El sociólogo Armando Bartra analiza las elecciones recientes y, en torno al tan debatido voto de castigo, concluye: lo que suele verse en otros países donde el gobierno no cuenta con la aprobación de sus ciudadanos es un voto no aprobatorio, pero aquí no fue así. Y considera que si la población descontenta se hubiera expresado haciendo válido su voto, “la correlación de fuerzas en la Cámara de diputados sería diferente y esto haría que el país fuera distinto”.
El voto nulo y la abstención en las recientes elecciones no representaron desaprobación o castigo para el gobierno de Enrique Peña Nieto y su partido el Revolucionario Institucional (PRI); por el contrario, jugaron un papel en su consolidación como mayoría en la Cámara de Diputados, aliado con el Partido Verde Ecologista, al cual protegió deliberadamente con ese fin.
Esa es una de las conclusiones en el análisis que el sociólogo Armando Bartra hace del proceso del pasado domingo 7 de junio, mediante el cual se eligió a gobernadores estatales, diputados nacionales y asambleístas del Distrito Federal, entre otros. Hasta el cierre de esta edición, según datos del Instituto Nacional Electoral, el PRI aventajaba con el 29.17% para diputados, seguido del Partido Acción Nacional (PAN) con 21.03, el de la Revolución Democrática (PRD) con 10.82, y en cuarto sitio Morena con 8.39.

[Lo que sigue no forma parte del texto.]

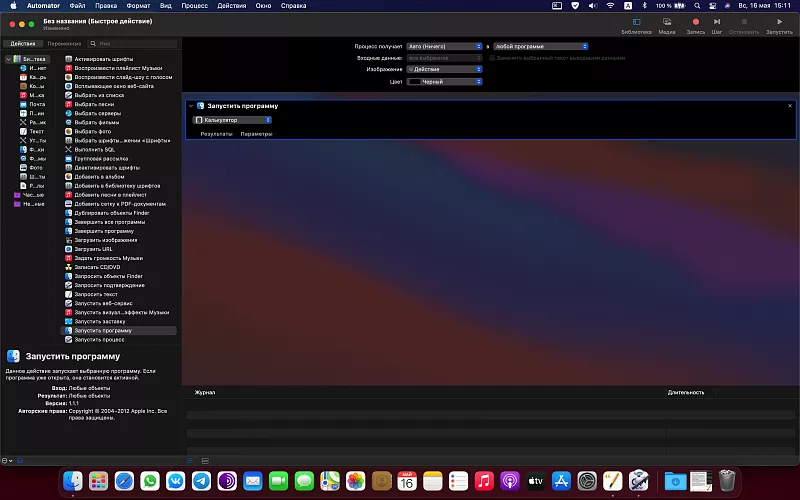Screen dimensions: 800x500
Task: Toggle the Библиотека library panel icon
Action: [635, 21]
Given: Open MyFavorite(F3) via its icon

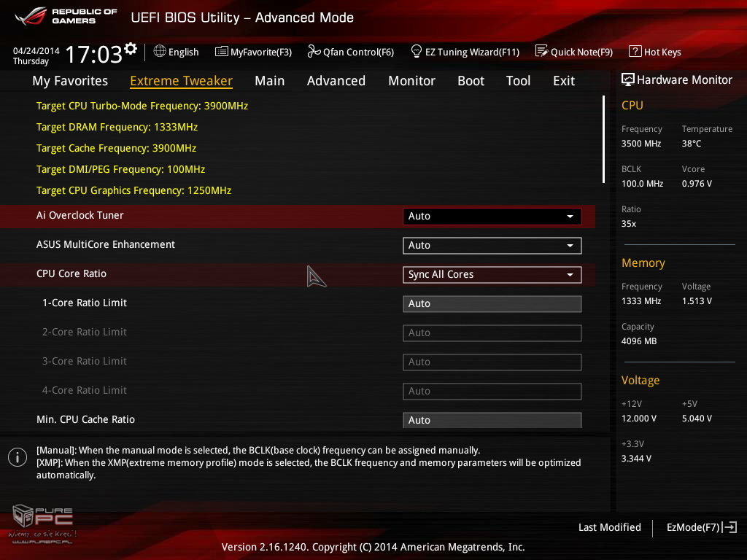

El investigador de la Universidad Autónoma Metropolitana (UAM), quien previo a las elecciones participó del debate en estas páginas y otros medios en torno al dilema de votar o no, reitera en entrevista con Proceso la necesidad de que los ciudadanos inconformes con el actual sistema político participen más activamente en las diferentes rutas que impulsan el cambio.
Y es que si bien, reconoce, las elecciones no son aún la vía determinante para la transformación del país, ni una panacea, está convencido de que votar específicamente contra el partido en el poder el domingo pasado pudo haber hecho la diferencia en los resultados.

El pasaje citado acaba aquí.